Winter squash has 2901 mcg of lutein + zeaxanthin, 5726 mcg of β-carotene, and 1398 mcg of α-carotene. Winter squash is great in warming soups, lasagna, grilled or roasted in the oven, filled with your choice of decadence, and even as fritters.
10. Oranges And Orange Juice
- Orange juice 1 cup: 419 mcg of beta-cryptoxanthin; 285 mcg lutein + zeaxanthin; 82 mcg of β-carotene; 15 mcg of α-carotene
- Orange 1 medium: 152 mcg of beta-cryptoxanthin; 169 mcg lutein + zeaxanthin; 93 mcg of β-carotene; 14 mcg of α-carotene
Citrus fruits like oranges are a great way to get in those carotenoids because they’re so readily available. Have them as fruit, in juices, smoothies, or in salads. You can even use them to infuse flavor into meats such as duck or chicken. A cup of orange juice has 419 mcg of beta-cryptoxanthin, 285 mcg lutein + zeaxanthin, 82 mcg of β-carotene, and 15 mcg of α-carotene.
A medium sized fruit has 152 mcg of beta-cryptoxanthin, 169 mcg lutein + zeaxanthin, 93 mcg of β-carotene, and 14 mcg of α-carotene.

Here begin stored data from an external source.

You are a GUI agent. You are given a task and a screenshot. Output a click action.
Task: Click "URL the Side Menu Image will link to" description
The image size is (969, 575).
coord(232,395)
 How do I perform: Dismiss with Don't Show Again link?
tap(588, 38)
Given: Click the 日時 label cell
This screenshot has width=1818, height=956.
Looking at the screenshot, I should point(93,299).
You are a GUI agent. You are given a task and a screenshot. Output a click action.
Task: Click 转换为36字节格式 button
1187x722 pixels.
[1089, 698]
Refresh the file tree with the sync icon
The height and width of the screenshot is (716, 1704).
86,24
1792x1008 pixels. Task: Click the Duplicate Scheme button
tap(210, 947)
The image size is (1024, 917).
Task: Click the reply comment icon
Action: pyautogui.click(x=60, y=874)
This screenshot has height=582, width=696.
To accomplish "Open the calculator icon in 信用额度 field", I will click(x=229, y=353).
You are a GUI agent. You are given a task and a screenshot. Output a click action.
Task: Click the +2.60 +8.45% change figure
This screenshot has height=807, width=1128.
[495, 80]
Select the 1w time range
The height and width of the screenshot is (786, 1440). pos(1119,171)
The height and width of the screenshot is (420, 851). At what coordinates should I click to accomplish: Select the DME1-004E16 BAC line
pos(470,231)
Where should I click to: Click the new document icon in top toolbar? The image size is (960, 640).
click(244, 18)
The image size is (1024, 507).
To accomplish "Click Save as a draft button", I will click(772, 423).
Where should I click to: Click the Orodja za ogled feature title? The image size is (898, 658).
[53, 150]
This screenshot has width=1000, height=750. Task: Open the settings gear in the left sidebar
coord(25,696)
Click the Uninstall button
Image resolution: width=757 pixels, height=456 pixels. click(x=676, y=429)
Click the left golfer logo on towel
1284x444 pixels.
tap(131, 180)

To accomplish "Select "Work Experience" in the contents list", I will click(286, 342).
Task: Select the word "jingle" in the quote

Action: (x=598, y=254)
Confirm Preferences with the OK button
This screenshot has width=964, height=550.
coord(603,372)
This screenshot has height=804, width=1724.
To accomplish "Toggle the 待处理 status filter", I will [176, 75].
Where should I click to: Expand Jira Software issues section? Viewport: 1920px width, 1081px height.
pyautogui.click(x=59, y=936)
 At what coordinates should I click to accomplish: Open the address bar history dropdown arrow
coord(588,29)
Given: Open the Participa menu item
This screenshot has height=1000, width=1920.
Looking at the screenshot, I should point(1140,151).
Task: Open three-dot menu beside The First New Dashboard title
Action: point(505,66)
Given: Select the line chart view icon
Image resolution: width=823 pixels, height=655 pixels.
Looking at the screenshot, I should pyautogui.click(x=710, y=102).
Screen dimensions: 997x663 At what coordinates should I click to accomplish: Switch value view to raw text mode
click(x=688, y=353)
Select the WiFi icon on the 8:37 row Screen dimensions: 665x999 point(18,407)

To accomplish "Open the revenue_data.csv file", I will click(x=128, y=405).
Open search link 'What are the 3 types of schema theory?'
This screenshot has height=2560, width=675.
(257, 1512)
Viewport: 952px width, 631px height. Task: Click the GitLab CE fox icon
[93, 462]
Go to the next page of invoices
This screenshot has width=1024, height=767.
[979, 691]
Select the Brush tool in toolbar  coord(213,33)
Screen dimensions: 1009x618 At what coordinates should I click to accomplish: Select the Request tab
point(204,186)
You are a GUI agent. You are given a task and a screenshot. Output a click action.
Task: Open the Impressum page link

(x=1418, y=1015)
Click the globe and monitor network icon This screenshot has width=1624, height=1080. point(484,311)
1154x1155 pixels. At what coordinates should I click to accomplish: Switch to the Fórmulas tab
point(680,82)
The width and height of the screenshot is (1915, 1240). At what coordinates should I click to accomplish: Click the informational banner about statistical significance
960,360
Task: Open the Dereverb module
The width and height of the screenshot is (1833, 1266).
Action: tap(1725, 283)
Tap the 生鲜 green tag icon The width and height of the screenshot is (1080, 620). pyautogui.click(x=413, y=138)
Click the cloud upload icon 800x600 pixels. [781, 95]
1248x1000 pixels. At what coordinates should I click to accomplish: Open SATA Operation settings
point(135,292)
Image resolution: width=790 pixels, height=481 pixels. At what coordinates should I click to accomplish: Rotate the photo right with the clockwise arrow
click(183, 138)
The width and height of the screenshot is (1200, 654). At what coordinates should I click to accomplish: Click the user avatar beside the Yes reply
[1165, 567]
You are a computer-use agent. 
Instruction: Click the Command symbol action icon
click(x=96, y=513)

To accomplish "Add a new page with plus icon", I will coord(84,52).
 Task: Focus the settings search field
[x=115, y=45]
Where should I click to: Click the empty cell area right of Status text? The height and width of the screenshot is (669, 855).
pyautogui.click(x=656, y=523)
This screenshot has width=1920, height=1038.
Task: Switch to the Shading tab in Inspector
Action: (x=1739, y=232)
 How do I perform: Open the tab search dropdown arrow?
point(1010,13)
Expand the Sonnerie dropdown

As you can see, carotenoids are abundant in fresh fruit and vegetables. And even if you don’t care much for cooked vegetables, there are plenty of ways to smuggle them into salads, juices, and desserts.
Too Much Isn’t A Problem!
Unlike animal sources of vitamin A, carotenoids pose no known health problems even when consumed in large amounts and over a long period of time. So don’t worry about having too much of them from natural sources. Also, since the sources of carotenoids are mainly fresh produce, the more the better! Just watch your calorie intake if you are weight watching or have any medical conditions that need you to restrict intake of any of the other nutrients in these fruits and vegetables. But beyond that, feel free to indulge in these colorful foods.